If you want to test to see if multi-mapping is truly the issue, what happens if you map against the UCSC hg38 assembly and use the reference GTF from Gencode specific for predicted tRNAs? This annotation is a “match” for the assembly. The result may give some clues about technical problems using the other assemblies/annotation versions – if any were present using the other data.
Copy the URL for the GTF version of the annotation and paste it into the Upload tool. You can set the reference genome if you want to (optional, but useful), but allow the datatype to be autodetected. It will be gff to start with.
Why? Because GTF data from this source includes headers. You will need to remove the # headers as you did before.
Finally, either assign or detect the datatype (pencil icon > Edit attributes forms > tab "Datatypes).
If either is not done, some tools will not recognize the dataset as appropriate input AND some tools that do recognize the dataset as appropriate may still not interpret the file content’s correctly (error or odd results). These are technical issues to eliminate, so you can focus on scientific content issues/tool choice.
Note: “Detecting” the datatype is usually preferred for common datatypes and can be considered as a basic format “QA” step during data loading OR after manipulating files. In this case, for a common datatype like gtf, if the dataset is not automatically detected (Upload) or redetected (Edit Attributes) as gtf, that means the data content does not align with strict GTF format and you’ll need to find out why and make adjustments.
But if you want to attempt to interpret the results from this tool (could be very noisy) there is a way to count up non-specific mappings (for exploratory purposes?). Expand the “Advanced settings” section of the tool form and count “All” instead of “None”. Graphic below:
I have insured that both my reference annotations (GTF) and genome are built on the same assembly-- everything is on hg38. I have also used gencode’s tRNA GTF where I removed the headers and ensured the version is set to GTF.
I tried redoing my mapping with the highest sensitivity on bowtie2 and got much better mapping at roughly 17k reads uniquely mapping to my tRNAs. While I understand that htseq is not equipped for multimapping, I want to try this without multimapping, and I believe that 17k reads should be enough to see something counted. I am still seeing a lack of “feature” counts, despite trying everything here.
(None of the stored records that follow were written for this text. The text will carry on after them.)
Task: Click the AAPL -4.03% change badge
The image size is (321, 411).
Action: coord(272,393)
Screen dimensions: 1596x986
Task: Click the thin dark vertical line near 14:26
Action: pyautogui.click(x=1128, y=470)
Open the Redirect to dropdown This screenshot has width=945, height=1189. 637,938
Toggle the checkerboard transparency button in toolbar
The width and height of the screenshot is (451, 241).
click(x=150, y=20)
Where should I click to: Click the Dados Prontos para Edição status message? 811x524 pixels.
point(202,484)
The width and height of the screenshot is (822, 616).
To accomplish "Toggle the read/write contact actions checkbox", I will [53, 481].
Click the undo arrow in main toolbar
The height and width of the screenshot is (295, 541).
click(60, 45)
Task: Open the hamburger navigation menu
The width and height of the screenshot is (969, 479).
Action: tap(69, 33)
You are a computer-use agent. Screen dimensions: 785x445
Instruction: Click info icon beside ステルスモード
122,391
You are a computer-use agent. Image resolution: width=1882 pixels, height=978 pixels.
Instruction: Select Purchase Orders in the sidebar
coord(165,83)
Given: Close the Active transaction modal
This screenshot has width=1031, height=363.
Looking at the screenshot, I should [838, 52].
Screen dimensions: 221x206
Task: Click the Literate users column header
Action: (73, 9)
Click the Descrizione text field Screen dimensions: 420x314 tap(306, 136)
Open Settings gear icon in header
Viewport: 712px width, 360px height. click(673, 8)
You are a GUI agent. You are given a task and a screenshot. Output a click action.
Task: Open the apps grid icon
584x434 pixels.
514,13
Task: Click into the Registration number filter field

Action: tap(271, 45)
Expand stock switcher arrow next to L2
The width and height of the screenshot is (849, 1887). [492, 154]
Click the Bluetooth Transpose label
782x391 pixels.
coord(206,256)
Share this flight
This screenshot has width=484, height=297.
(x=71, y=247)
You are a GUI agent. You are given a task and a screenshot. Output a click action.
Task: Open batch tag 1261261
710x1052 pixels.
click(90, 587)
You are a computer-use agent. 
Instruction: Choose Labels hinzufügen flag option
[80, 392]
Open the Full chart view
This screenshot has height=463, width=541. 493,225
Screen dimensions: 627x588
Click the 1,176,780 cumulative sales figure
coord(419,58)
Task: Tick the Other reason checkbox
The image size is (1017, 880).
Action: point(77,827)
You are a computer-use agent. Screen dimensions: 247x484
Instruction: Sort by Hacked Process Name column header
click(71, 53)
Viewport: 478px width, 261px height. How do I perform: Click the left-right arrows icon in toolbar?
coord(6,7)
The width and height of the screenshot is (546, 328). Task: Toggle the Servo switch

Is there a way you recommend to see if I’m having chromosomal mismatch? Could a file datatype elsewhere be causing this issue? For example, I’m feeding my fastp trimmed genome file into bowtie2, and fastp has converted my genome file into fastasanger.gz instead of just a fasta.gz file. When I read my resulting bam file with samtools, I get sequence identifiers as my tRNAs rather than chromosomes, eg “hg38_tRNAs_nm-tRNA-Tyr-GTA-chr1-142” whereas when I look at my GTF file, I see seqnames has “chr1”. Should I fix that, so seqnames in my GTF file matches the indexes on my bam file? When I try and use IGV to view my bam file on both the hg38 genome I see reads mapping to tRNAs.
Thanks again.
EDIT: Even though I am basing everything off of hg38, the genome coordinates in my tRNA genome file are truncated when I use normalizeFasta. So, maybe it could be that the features loading into the GTF are not being identified on the custom genome due to some name mismatch, etc, despite trying to download from the same source or everything built on hg38?